## Extracted information

#####

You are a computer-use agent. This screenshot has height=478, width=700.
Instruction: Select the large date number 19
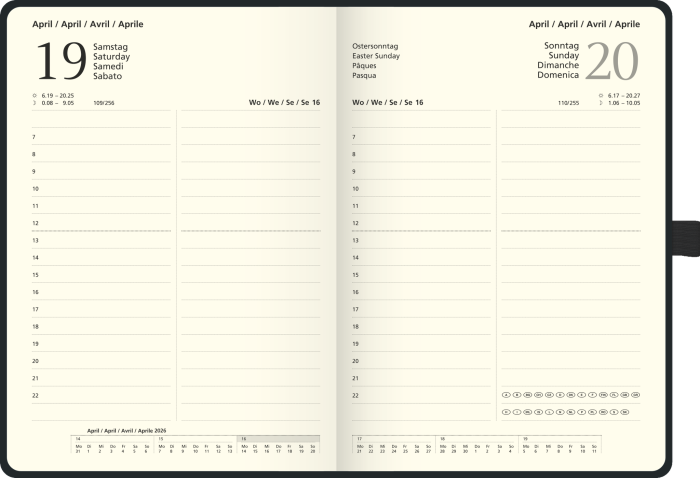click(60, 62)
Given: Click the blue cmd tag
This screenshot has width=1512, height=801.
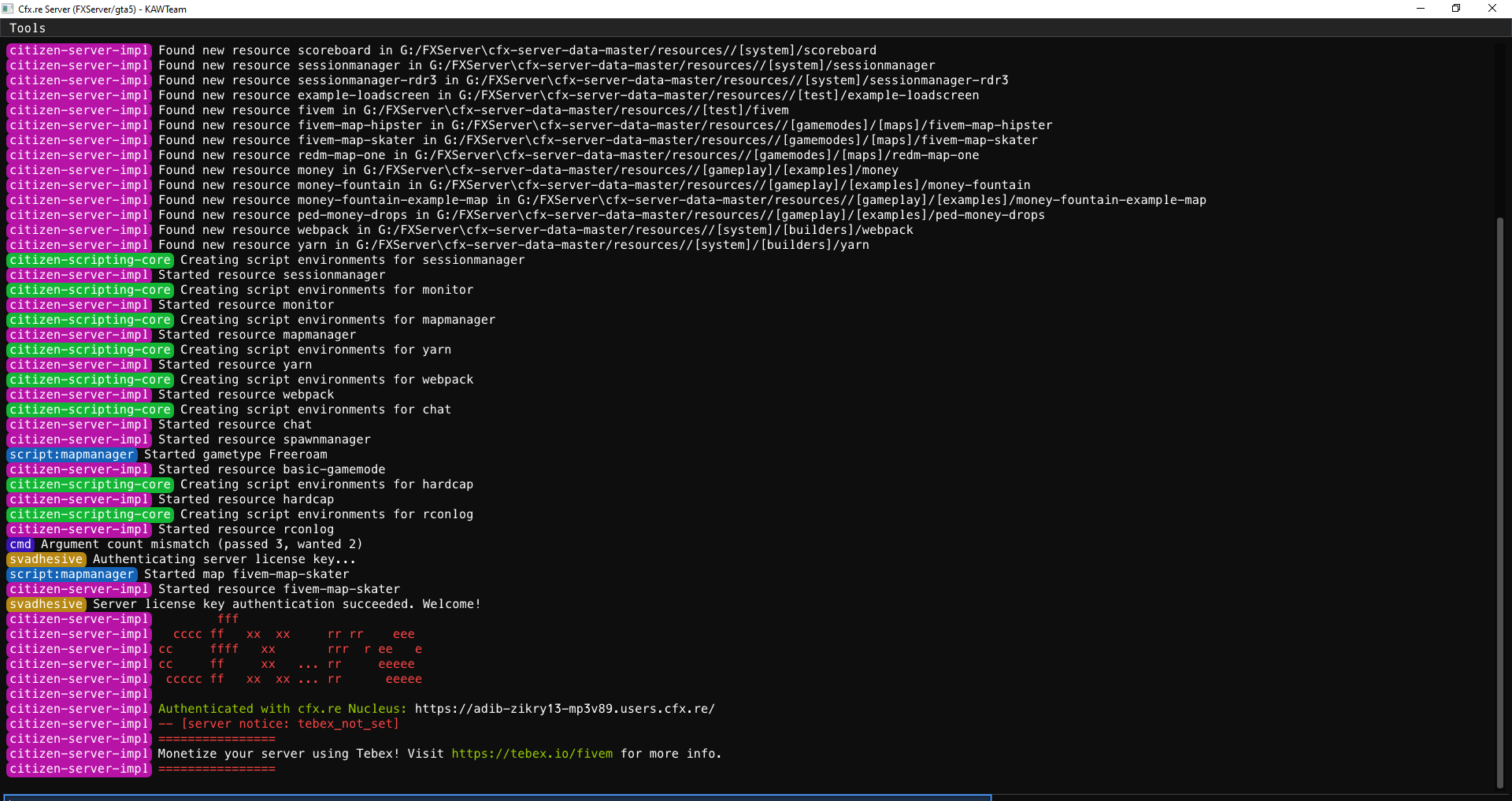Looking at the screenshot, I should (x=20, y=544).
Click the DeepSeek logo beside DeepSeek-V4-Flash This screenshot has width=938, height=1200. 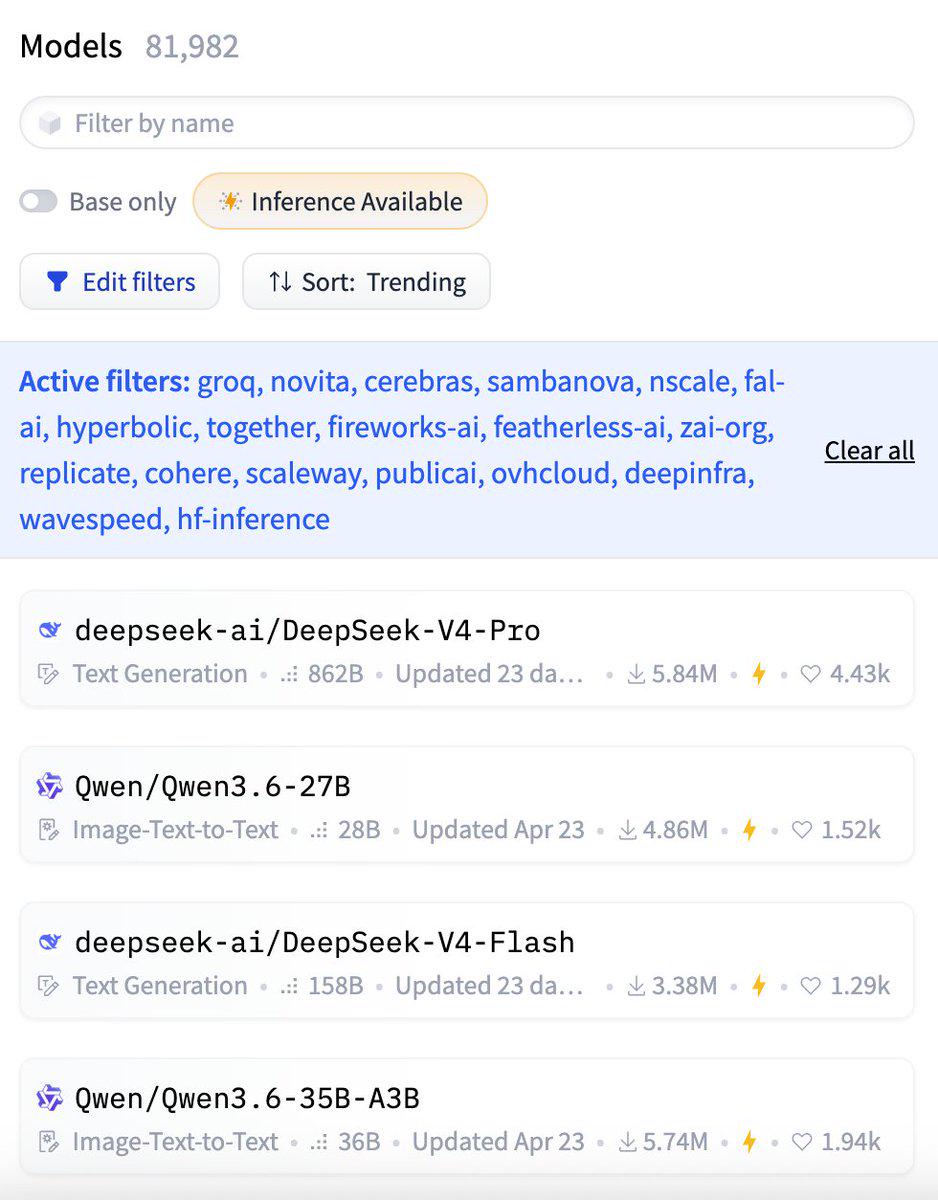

#####

## Task prompt
From the line containing "This screenshot has width=1512, height=801." to the last line of the entries, output every line exactly as written, but leave out the pictures.

## Response
This screenshot has width=1512, height=801.
Looking at the screenshot, I should (x=20, y=544).
Click the DeepSeek logo beside DeepSeek-V4-Flash This screenshot has width=938, height=1200. 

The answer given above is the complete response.